31 October 2008

Whose fault is it?

There are two conflicting beliefs surrounding who is at fault when a woman is raped. And they don't always fight to exist to the exclusion of the other. In one camp, the rapist is always at fault; in the other, the victim/survivor is at fault for one or various reasons she could have controlled.

I submit for your evaluation: Don't blind-drunk women who cry rape bear any responsibility for what happens to them?

"Don't women who get plastered beyond control have any responsibility for what happens to them?

Many women insist they have the right to wear and do whatever they like.

They say rape is a man's problem - and that's an end to it.

...

In so many of today's cases, alcohol has become the element that literally blurs the evidence.

Last year, a Welsh university student said she was raped by a campus guard asked to escort her to her dormitory because she was too inebriated to get home safely.

Two days later, she reported he'd had sex with her in the corridor outside her door.

He said it was consensual.

She said it wasn't.

The police believed her, and so did the prosecutor. So they went to trial.

But when the defence barrister challenged her to be specific, she simply couldn't remember.

The judge ordered the jury to acquit the defendant.

One observer noted: 'Drunken consent is still consent.'"



Which is the opposite of what I have taught my own students. I'm not sure what the law is in Britain, but in Canada, we err on the side of caution -- drunken consent is not consent. And I'll tell you, it made quite a few 15 year-old boys nervous, because plying a woman with alcohol in order to "loosen her up" so she'll "put out" is a common practice.

Let me be clear, the woman does not bear responsibility for a man forcible putting his penis in any orifice on her body. If at any point she says no, or -- just as important -- fails to say yes, it's rape. And if you lack the control to spend more time with her without trying again and again to get her to change her mind, you risk an accusation. Or worse, if you lack the control to keep from making her, you deserve an accusation.

Let's be fair, women don't always make this easy. We dress in high skirts and low tops. We dance and have fun. And unless people are going to start saying that a male deserves to get the shit kicked out of him if he decides to go out and get plastered, then we have no right to say that a woman deserves any level of violence that might be inflicted on her if she chooses to do the same.

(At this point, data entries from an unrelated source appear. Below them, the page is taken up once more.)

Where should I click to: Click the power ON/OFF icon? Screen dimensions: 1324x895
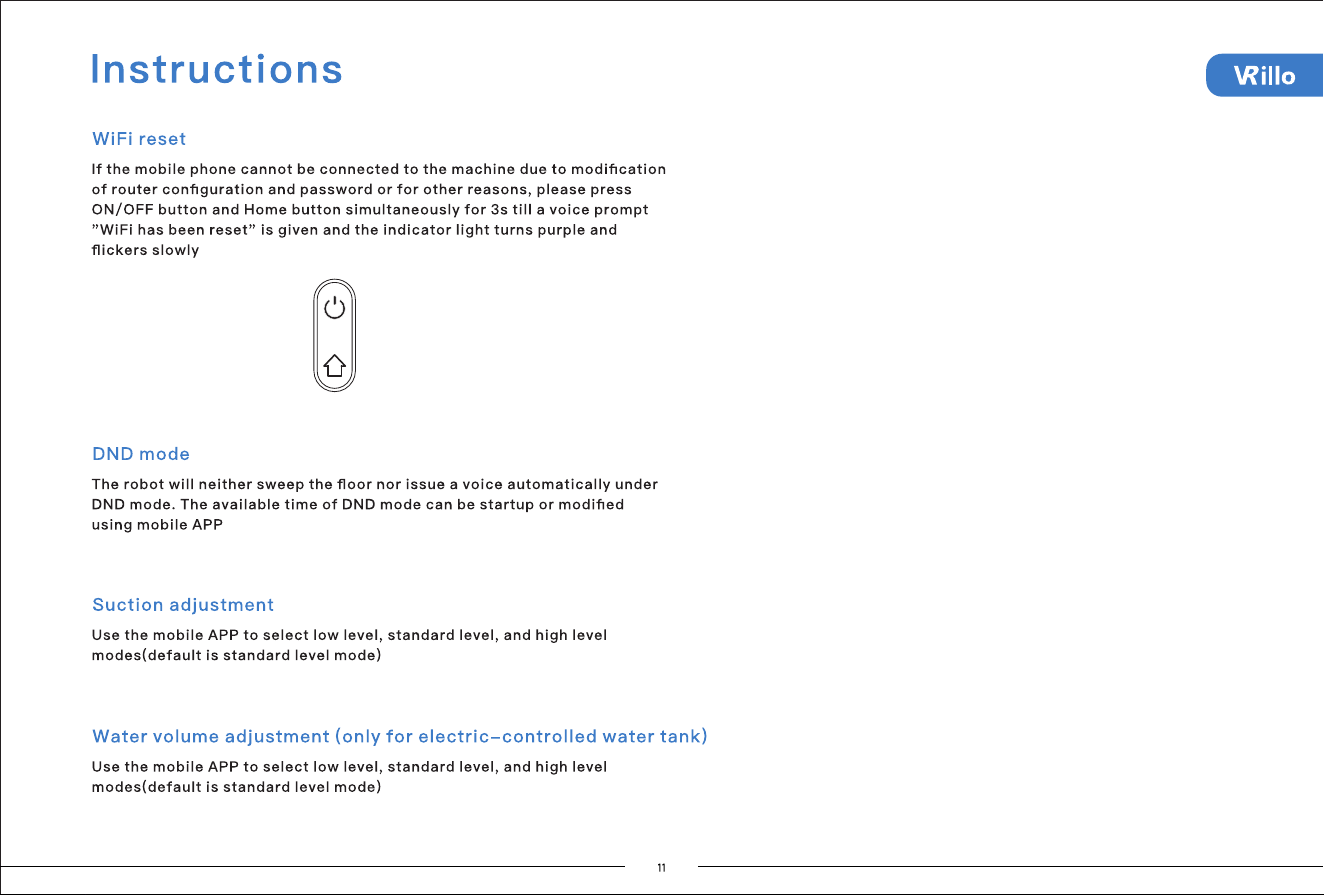coord(335,308)
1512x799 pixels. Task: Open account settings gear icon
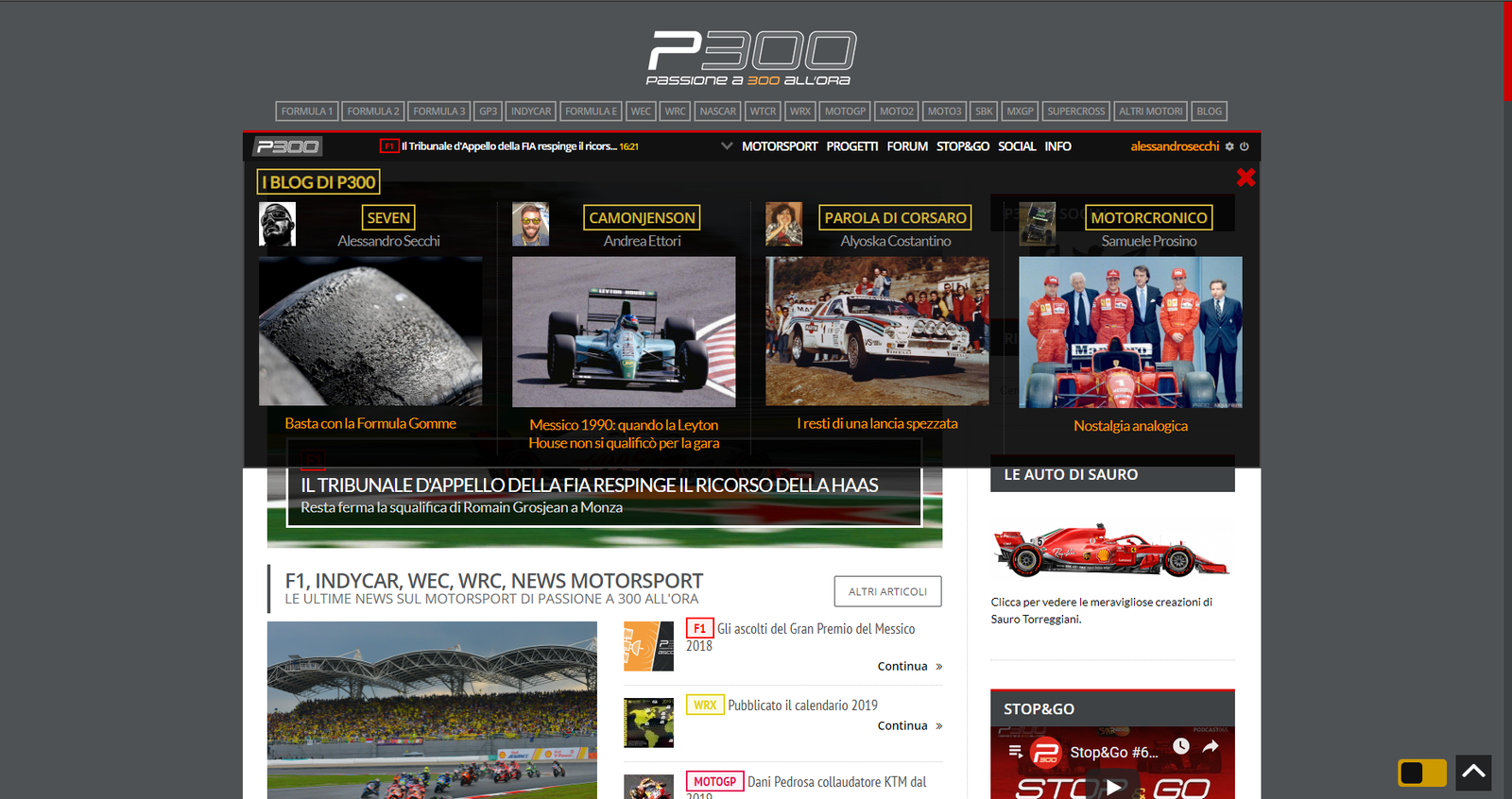(x=1229, y=146)
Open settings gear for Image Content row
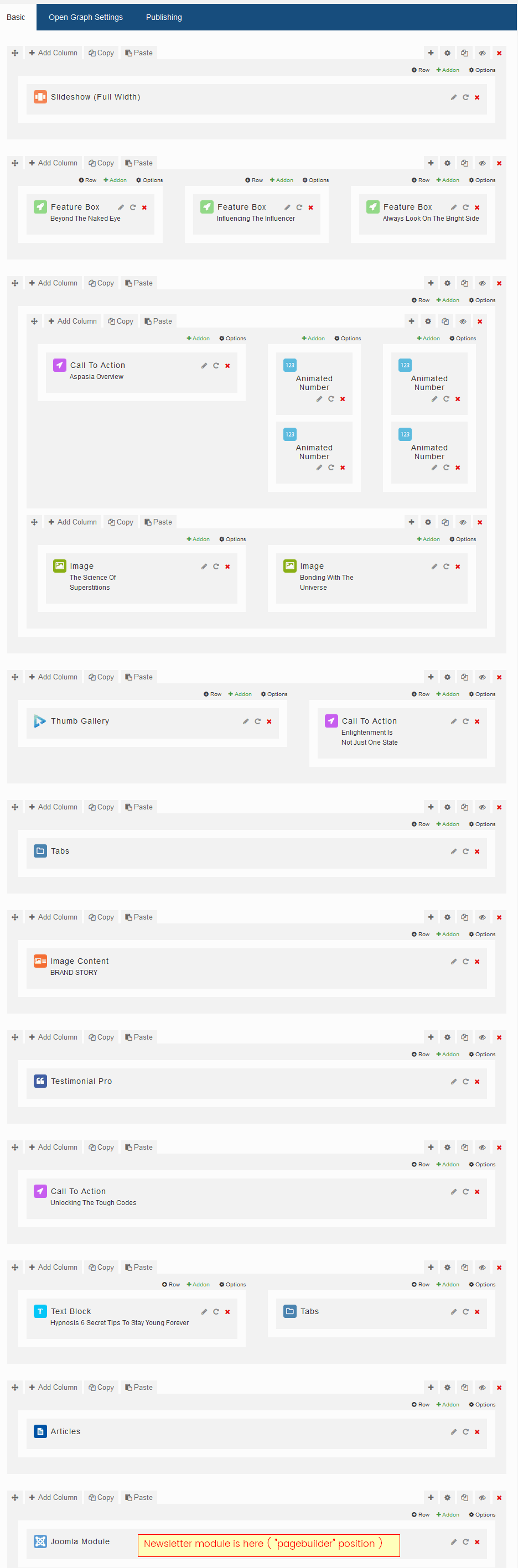Screen dimensions: 518x1568 click(447, 917)
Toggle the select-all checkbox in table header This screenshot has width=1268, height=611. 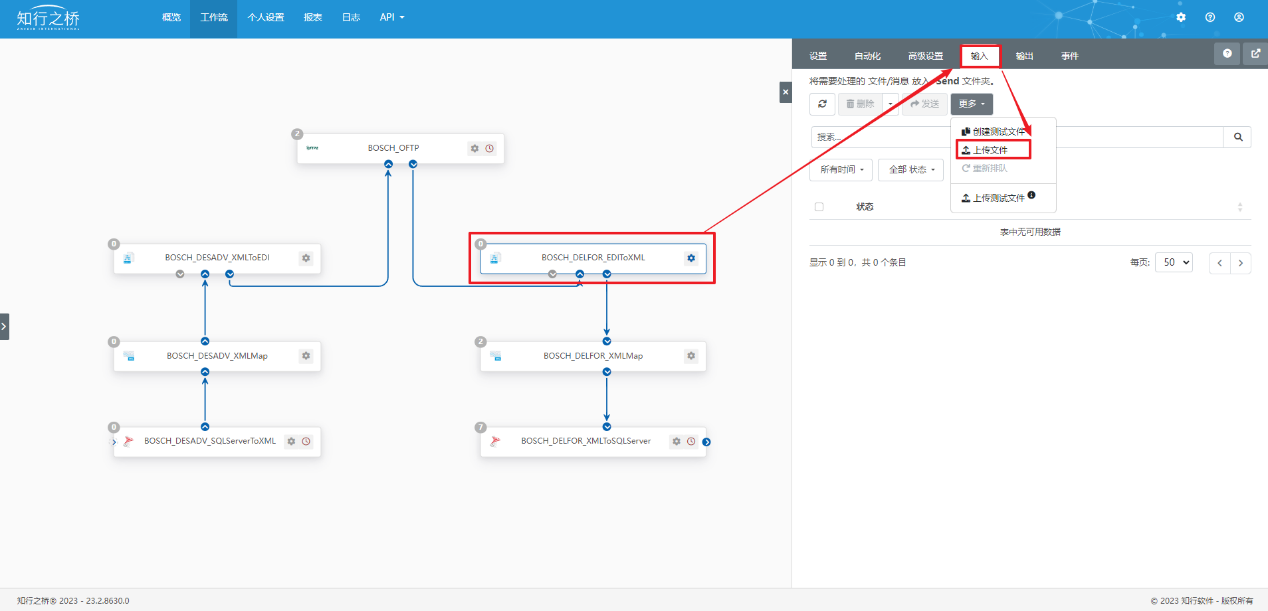tap(820, 207)
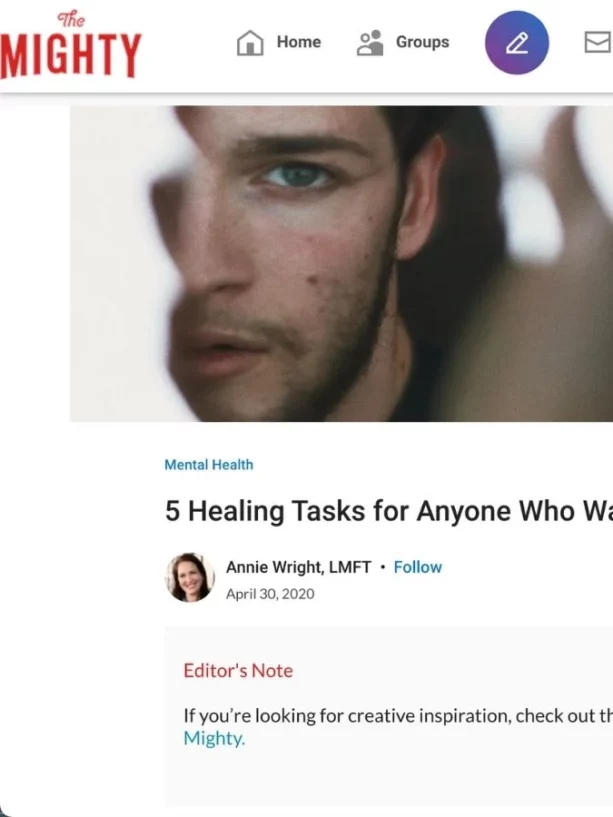Image resolution: width=613 pixels, height=817 pixels.
Task: Select the Groups menu label
Action: click(x=422, y=42)
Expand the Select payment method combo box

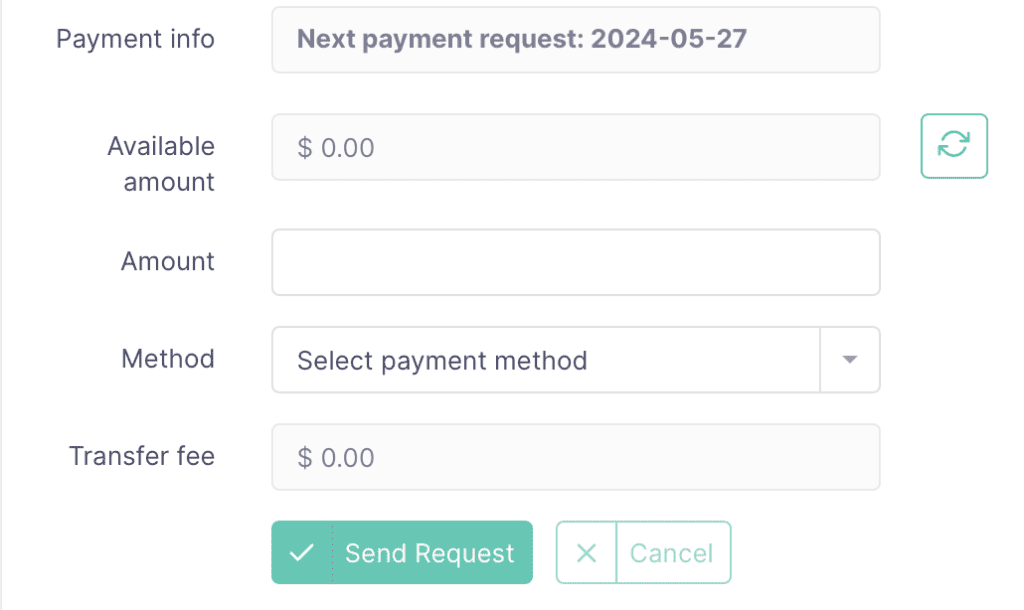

Maybe everyone needs to kick up their level of personal responsibility and rethink the idea that getting wasted beyond control is an awesome thing to do. Until that happens, we need to stop saying that a woman is to blame for any kind of sexual attack perpetrated against her. Women can and should do everything they can to protect themselves from any form of attack. Men should remember that having sex with someone is not some kind of inalienable right. Deciding to drink alcohol does not create open season into a woman's vagina. Women should remember to be clear about their intentions, sexual or otherwise.

This is something to think about for women who plan on dressing up like a sexy nurse or slutty vampiress and going out to a bar to get loaded or for guys who hope to reap the benefits of this auspicious night.

Happy Hallowe'en.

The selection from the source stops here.